Deal-of-the-day web site vaulted from obscurity to multi-billion dollar company in two years. Indeed, it’s predicted to “make $1 billion in sales faster than any other business, ever,” according to Forbes. Now, we’ve gotten a peek behind the curtain with the so-called “Frodo Memo” that ended up in the hands of the Wall Street Journal.

The memo, which was sent late last month, shows just how unusual Groupon’s CEO Andrew Mason is. In it, the CEO holds back little of his enthusiasm, pride and ambition, and he offers a few nuggets of wisdom that entrepreneurs everywhere should heed:

1) You’re your own worst enemy. Mason argues sites like MySpace, Friendster, AOL and Yahoo! didn’t lose to competitors, but rather lost the battle on their own. “MySpace essentially handed Facebook the keys to the castle by devolving into a service that wasn’t delighting its customers,” he writes. How did they do that? By digging a rut and being unable or unwilling to innovate.

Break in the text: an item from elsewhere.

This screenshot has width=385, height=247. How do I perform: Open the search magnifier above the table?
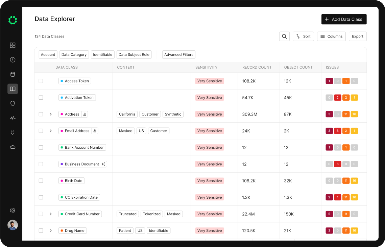284,36
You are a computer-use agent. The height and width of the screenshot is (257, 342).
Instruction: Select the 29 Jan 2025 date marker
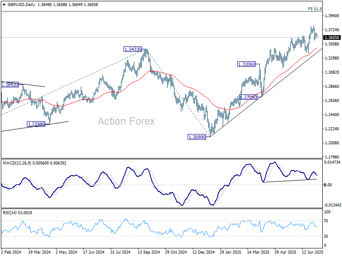tap(230, 252)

2) Enjoy the ride you’re on. When you’re overwhelmed with the day-to-day operations of your business or job, you can lose sight of what you’ve accomplished so far. It’s OK to revel in your success. Use it to feed your desire to make your business even better. “The earth is super old – thousands of years, some say – and no one has ever done anything like this,” Mason writes. “You should all exude a borderline-annoying sense of pride in what you’ve achieved. You should be wearing a big, toothy grin – the kind that makes people want to punch you in the face.” If you take pride in your business, you’ll make the decisions that will lead your customers back to your trough.

3) Give your customers a reason to pick you. Mason’s well aware that just about every programmer and multi-national tech company in the world is working on a way to poach clients from Groupon. “They are coming HARD,” he writes. “If you feel a little like Frodo climbing Mount Doom, you can’t be blamed.” But Mason argues that Groupon can stay ahead of its competitors by surprising the company’s clients. “Life is too short to be part of another cookie cutter company,” he writes. “Surprise reminds people that they are alive, that they haven’t seen it all.”

Take heed. Mason graduated from Northwestern University in 2003 with a degree in music. That makes him, what, 31? A thirty-something with a music degree has built a rapidly-growing Internet marketing juggernaut the likes of which the world has never seen. He’s proof that we can all accomplish great things by ignoring the naysayers and forging ahead … just like little Frodo on Mount Doom.